SUPPLIED INFORMATION
----

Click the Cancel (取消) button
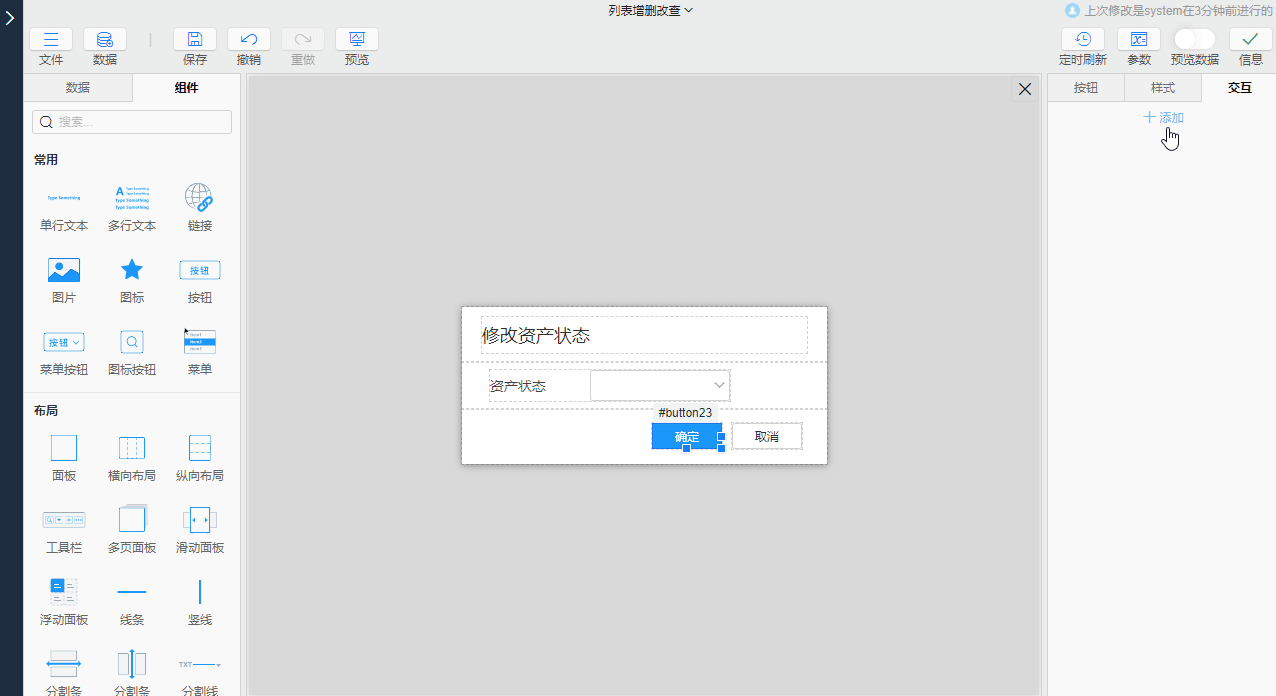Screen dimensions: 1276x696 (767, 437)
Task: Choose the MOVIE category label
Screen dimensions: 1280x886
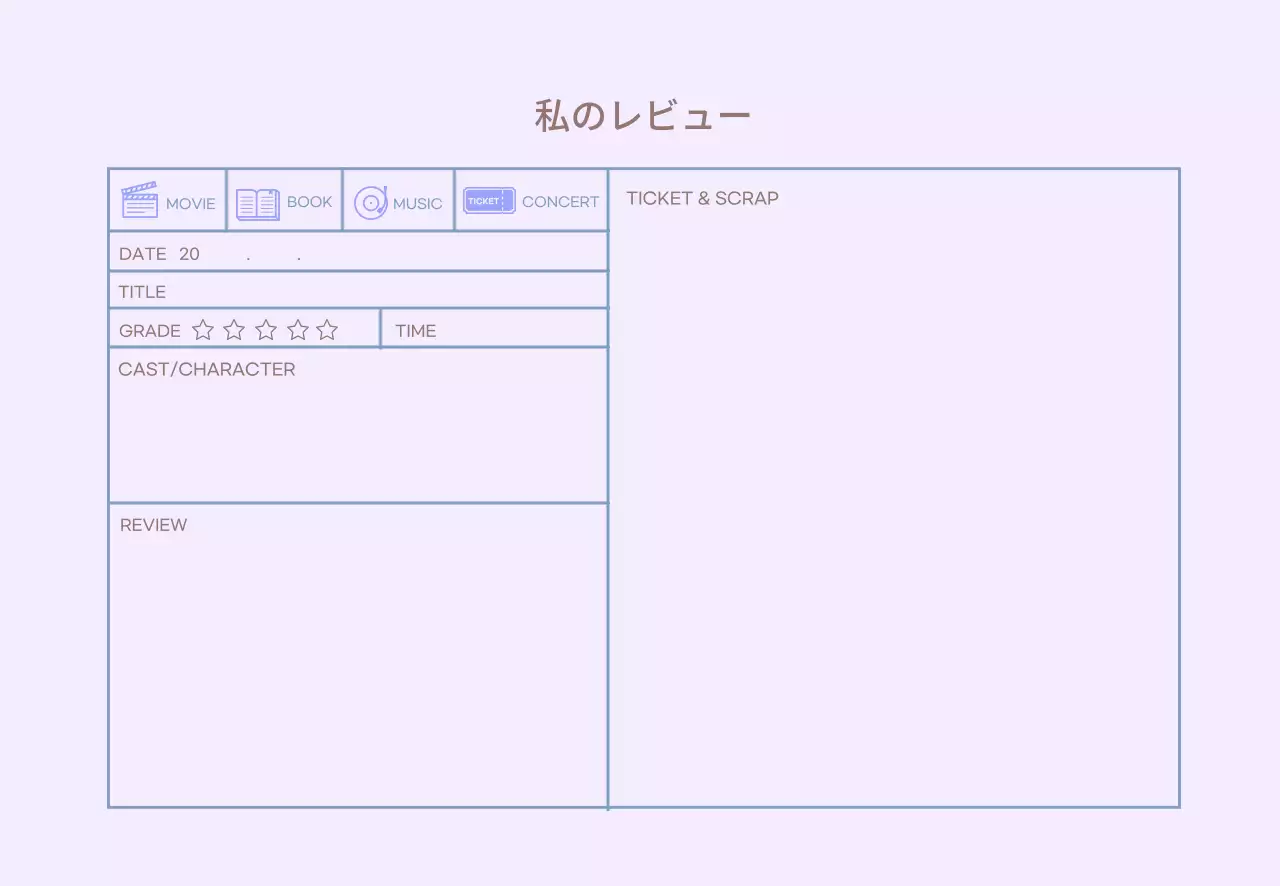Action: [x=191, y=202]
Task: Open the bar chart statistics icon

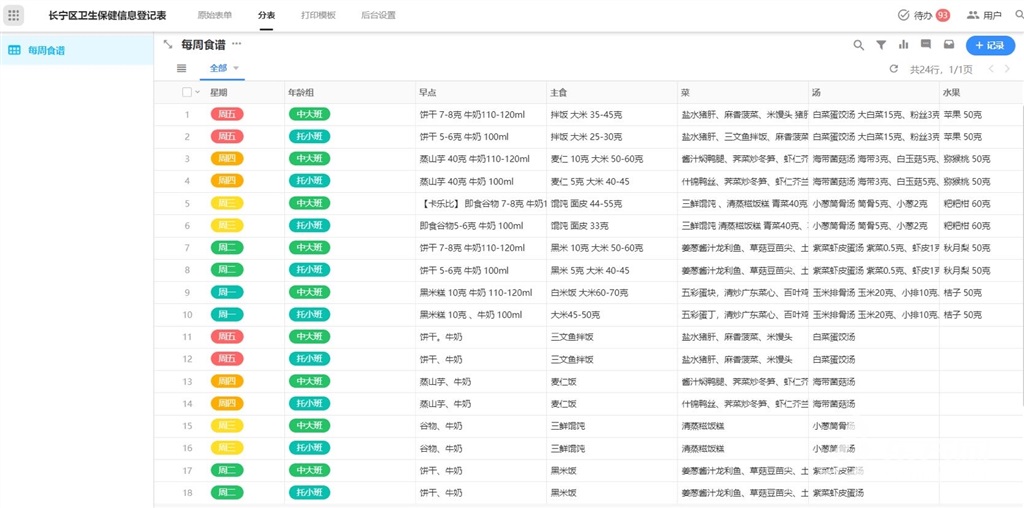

----

WRITTEN PROBLEM
Write the lines again with "Task" replaced by "Step" and nothing else changed. Leave out the pictures.

WRITTEN REPLY
Click the Cancel (取消) button
Screen dimensions: 1276x696 (767, 437)
Step: Choose the MOVIE category label
Screen dimensions: 1280x886
Action: [x=191, y=202]
Step: Open the bar chart statistics icon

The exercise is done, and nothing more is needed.